Start of Text excerpt
Analysis

Overview

Cauchy sequences, especially their characterisation of convergence. Infinite series: further convergence tests (limit comparison, integral test), absolute convergence and conditional convergence, the effects of bracketing and rearrangement, the Cauchy product, key facts about power series (longer proofs omitted). Uniform continuity: the two-sequence lemma, preservation of Cauchyness (and the partial converse on bounded domains), equivalence with continuity on closed bounded domains, a gluing lemma, the bounded derivative test. Mean value theorems including that of Cauchy, proof of l'Hôpital's rule, Taylor's theorem with remainder. Riemann integration: definition and study of the main properties, including the fundamental theorem of calculus.

Learning Objectives

It is intended that students shall, on successful completion of the module, be able to: understand and apply the Cauchy property together with standard Level 1 techniques and examples in relation to limiting behaviour for a variety of sequences; understand the relationships between sequences and series, especially those involving the Cauchy property, and of standard properties concerning absolute and conditional convergence, including power series and Taylor series; demonstrate understanding of the concept of uniform continuity of a real function on an interval, its determination by a range of techniques, and its consequences; understand through the idea of differentiability how to develop and apply the basic mean value theorems; describe the process of Riemann integration and the reasoning underlying its basic theorems including the fundamental theorem of calculus, and relate the concept to monotonicity and continuity.
End of Text excerpt
Start of Raw data
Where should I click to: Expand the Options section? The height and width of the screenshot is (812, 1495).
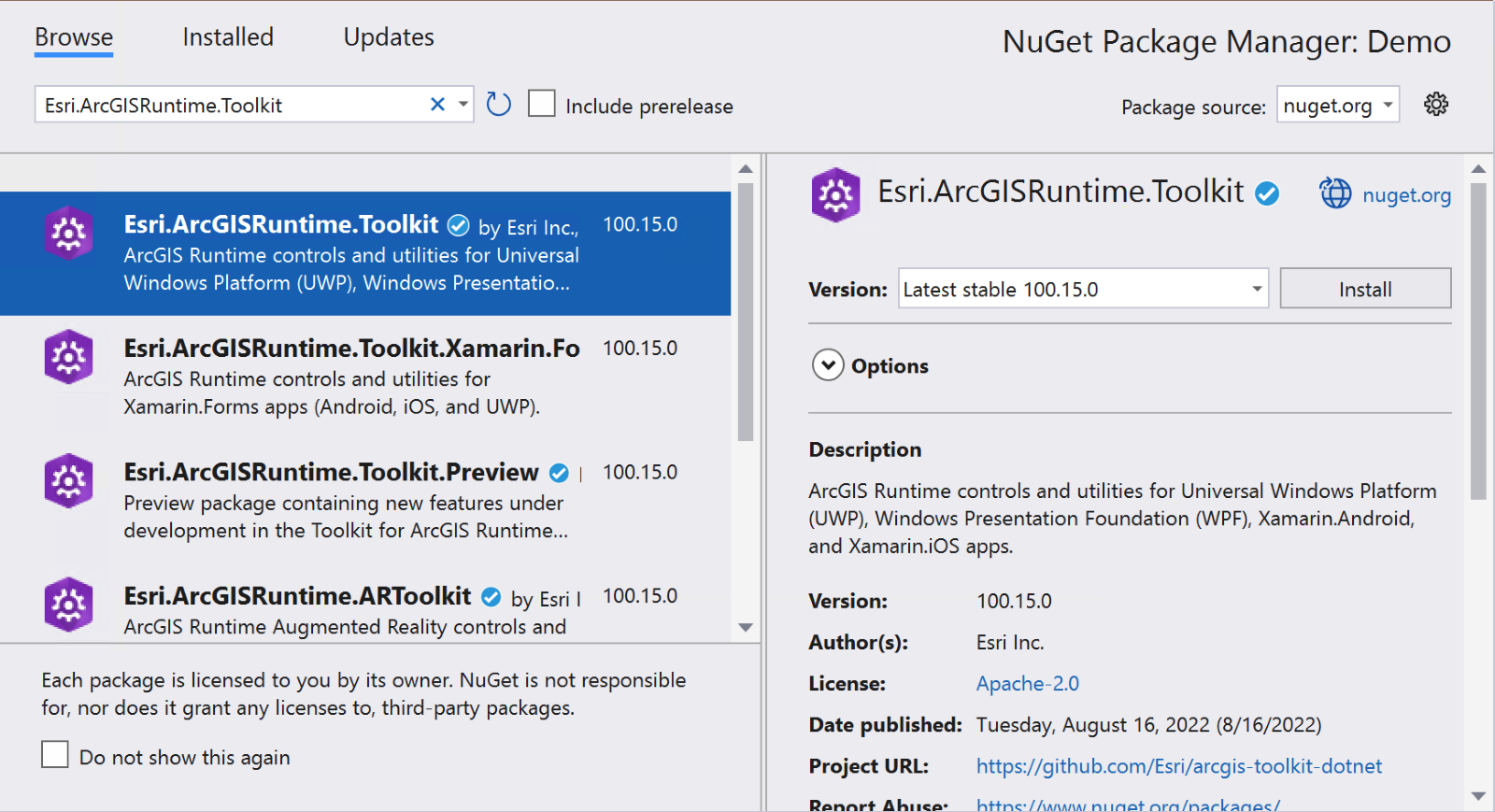[x=828, y=365]
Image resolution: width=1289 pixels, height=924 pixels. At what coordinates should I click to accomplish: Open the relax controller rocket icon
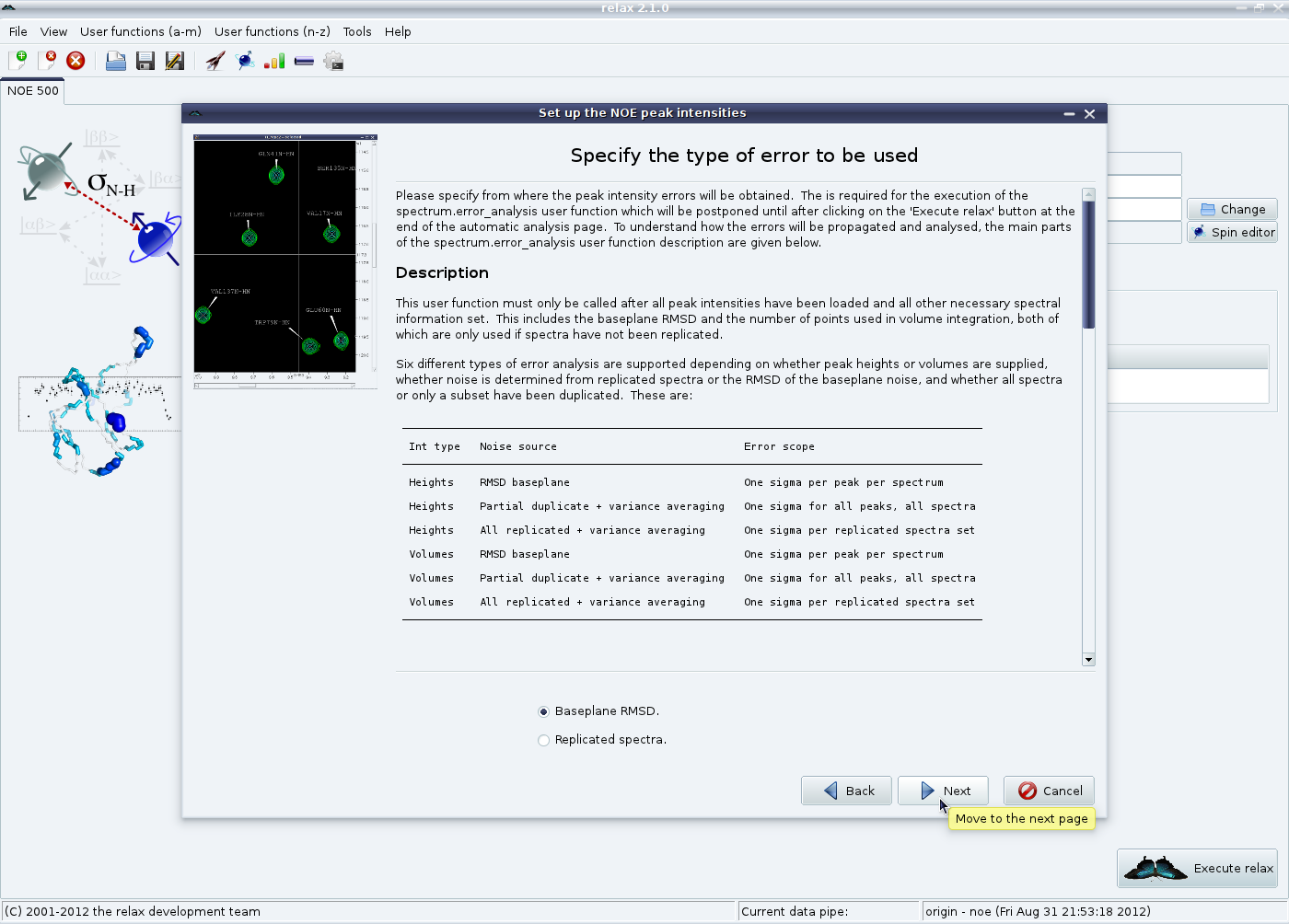point(215,62)
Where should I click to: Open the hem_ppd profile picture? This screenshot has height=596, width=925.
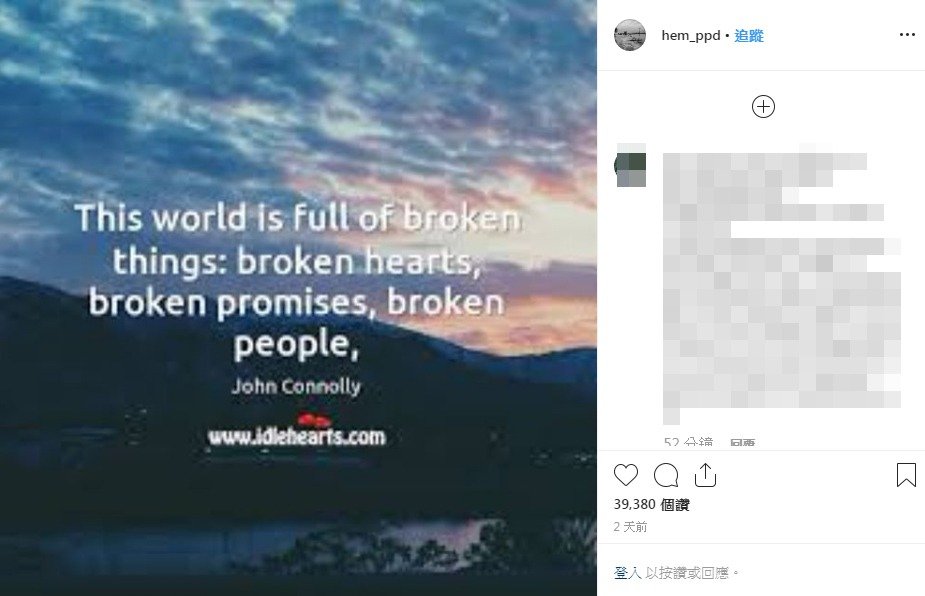(x=630, y=35)
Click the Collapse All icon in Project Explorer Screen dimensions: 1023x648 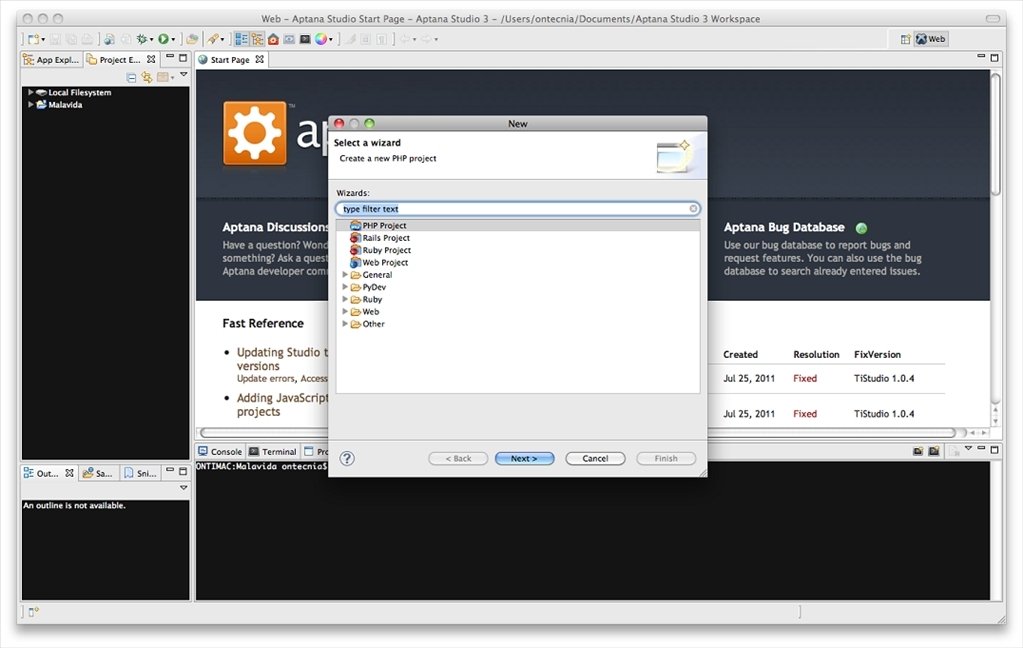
End of Raw data
Set exercise 1 ::
Answer these about the Analysis module description:
(a) Which two tests does the overview list as further convergence tests for infinite series?
(b) Whose mean value theorem does the overview name?
(c) According to the learning objectives, which two concepts should students relate Riemann integration to?
Set exercise 2 :: Can you write the next part of the Analysis module description, continuing from its last sentence?

Task output 1 ::
(a) The limit comparison test and the integral test.
(b) Cauchy's.
(c) Monotonicity and continuity.

Task output 2 ::
Skills

Knowledge of core concepts and techniques within the material of the module. A good degree of manipulative skill, especially in the use of mathematical language and notation. Problem solving in clearly defined questions, including the exercise of judgment in selecting tools and techniques. Analytic and logical approach to problems. Clarity and precision in developing logical arguments. Clarity and precision in communicating both arguments and conclusions. Use of resources, including time management and IT where appropriate.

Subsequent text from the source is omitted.